Yeah but at least you are aware of it. I'm sure my friends and family appreciate it when I tell them I'm not going anywhere because I'm not very good company right now. The smallest things irritate the shiit out of me and I have to ask myself it it's a rational irritation or irrational.
My fuse has been insanely short lately, especially this week. Luckily I have not taken it out on DH, but I think that is mainly because he is working so much and so late lately, that whenever I do see him I'm too happy to be in a bad mood. Everyone else though - particularly at work - is fair game. It's a huge part of the reason why I ended up staying home today. I totally broke down this morning due to how down and cranky I've been feeling, and DH convinced me that my mental well being was more important than sitting on interviews (one of the causes of my stress!!).

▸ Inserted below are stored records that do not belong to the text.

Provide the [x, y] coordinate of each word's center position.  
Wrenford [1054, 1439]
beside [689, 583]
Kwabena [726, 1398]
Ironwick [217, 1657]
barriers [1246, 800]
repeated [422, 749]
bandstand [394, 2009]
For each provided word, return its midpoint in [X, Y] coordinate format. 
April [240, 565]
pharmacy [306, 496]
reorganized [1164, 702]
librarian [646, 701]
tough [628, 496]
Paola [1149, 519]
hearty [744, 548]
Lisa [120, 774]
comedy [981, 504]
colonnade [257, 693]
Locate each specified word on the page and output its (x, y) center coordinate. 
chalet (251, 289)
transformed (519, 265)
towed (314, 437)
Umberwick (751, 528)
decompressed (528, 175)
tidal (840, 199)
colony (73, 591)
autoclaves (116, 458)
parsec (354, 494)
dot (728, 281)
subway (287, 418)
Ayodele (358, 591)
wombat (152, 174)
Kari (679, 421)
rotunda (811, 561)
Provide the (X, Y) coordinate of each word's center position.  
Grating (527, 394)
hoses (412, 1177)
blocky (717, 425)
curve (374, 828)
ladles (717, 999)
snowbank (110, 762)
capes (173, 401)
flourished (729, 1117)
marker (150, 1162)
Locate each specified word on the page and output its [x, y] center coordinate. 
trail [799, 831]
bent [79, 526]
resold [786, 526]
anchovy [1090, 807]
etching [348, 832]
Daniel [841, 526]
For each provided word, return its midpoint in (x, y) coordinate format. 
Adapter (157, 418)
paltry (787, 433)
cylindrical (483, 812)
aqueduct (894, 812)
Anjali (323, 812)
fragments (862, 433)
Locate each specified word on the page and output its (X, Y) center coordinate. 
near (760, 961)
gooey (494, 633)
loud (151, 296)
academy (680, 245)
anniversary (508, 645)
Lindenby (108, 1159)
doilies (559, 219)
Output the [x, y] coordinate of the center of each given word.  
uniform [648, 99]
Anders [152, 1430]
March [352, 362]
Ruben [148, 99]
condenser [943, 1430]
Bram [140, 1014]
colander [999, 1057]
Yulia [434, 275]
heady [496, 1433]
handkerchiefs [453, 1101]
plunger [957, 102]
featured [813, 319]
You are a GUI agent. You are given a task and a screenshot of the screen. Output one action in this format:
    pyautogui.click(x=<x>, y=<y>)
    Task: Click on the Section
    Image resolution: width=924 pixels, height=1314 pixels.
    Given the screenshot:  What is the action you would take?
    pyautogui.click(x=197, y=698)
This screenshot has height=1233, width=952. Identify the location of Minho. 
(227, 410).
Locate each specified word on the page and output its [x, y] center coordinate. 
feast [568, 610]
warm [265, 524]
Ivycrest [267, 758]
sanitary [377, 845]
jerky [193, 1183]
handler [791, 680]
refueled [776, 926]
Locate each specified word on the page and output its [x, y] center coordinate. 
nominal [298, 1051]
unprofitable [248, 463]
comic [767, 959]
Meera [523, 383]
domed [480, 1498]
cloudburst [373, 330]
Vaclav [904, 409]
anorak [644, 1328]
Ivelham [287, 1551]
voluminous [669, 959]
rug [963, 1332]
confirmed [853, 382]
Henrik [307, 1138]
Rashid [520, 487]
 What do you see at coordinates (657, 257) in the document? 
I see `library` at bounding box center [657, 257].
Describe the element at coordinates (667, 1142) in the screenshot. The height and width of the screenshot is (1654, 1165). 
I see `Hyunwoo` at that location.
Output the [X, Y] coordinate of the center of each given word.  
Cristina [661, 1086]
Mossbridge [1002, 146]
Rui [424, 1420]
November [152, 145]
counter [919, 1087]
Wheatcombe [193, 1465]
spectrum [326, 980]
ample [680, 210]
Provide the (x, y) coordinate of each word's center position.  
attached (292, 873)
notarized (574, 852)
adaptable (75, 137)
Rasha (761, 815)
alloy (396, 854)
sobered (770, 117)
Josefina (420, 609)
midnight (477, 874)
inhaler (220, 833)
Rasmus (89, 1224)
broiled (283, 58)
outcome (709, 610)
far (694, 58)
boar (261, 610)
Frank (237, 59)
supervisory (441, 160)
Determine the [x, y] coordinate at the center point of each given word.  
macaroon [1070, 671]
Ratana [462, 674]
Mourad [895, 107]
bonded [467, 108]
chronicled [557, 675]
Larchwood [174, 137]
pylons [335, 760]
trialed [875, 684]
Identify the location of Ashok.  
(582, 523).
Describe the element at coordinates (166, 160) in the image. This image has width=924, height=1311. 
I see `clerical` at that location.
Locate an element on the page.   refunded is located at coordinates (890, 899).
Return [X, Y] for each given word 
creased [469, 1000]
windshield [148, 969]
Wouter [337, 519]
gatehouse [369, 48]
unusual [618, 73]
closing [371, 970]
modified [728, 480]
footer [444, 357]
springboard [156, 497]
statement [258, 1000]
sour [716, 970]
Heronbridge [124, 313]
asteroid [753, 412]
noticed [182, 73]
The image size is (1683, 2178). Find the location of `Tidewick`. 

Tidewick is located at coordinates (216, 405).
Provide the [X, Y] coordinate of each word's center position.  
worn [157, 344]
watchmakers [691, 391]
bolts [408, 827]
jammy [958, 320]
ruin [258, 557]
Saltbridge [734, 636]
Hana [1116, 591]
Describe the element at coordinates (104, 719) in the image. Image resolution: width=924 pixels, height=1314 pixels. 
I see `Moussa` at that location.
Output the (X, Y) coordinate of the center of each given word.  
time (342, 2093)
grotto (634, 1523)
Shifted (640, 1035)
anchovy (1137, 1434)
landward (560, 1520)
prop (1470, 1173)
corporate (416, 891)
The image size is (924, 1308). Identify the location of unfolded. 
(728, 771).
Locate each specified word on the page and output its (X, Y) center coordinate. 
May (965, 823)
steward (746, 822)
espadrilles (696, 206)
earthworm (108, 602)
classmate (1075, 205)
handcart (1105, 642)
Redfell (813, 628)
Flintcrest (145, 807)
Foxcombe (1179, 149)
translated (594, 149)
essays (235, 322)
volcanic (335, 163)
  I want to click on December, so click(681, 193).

I've also been getting irrationally pissed of about really stupid things. For instance. I run the "sunshine committee" at work, and I decorate this bulletin board in our office every month. A week or so ago, someone took it upon themselves to take down something I had posted, and I was so livid. I knew it was irrational, but I just couldn't help it!
Same here! This week has been awful. I've either been on the verge of crying or ripping someone's hair out. I'm sure DH and my co-workers really love me right now!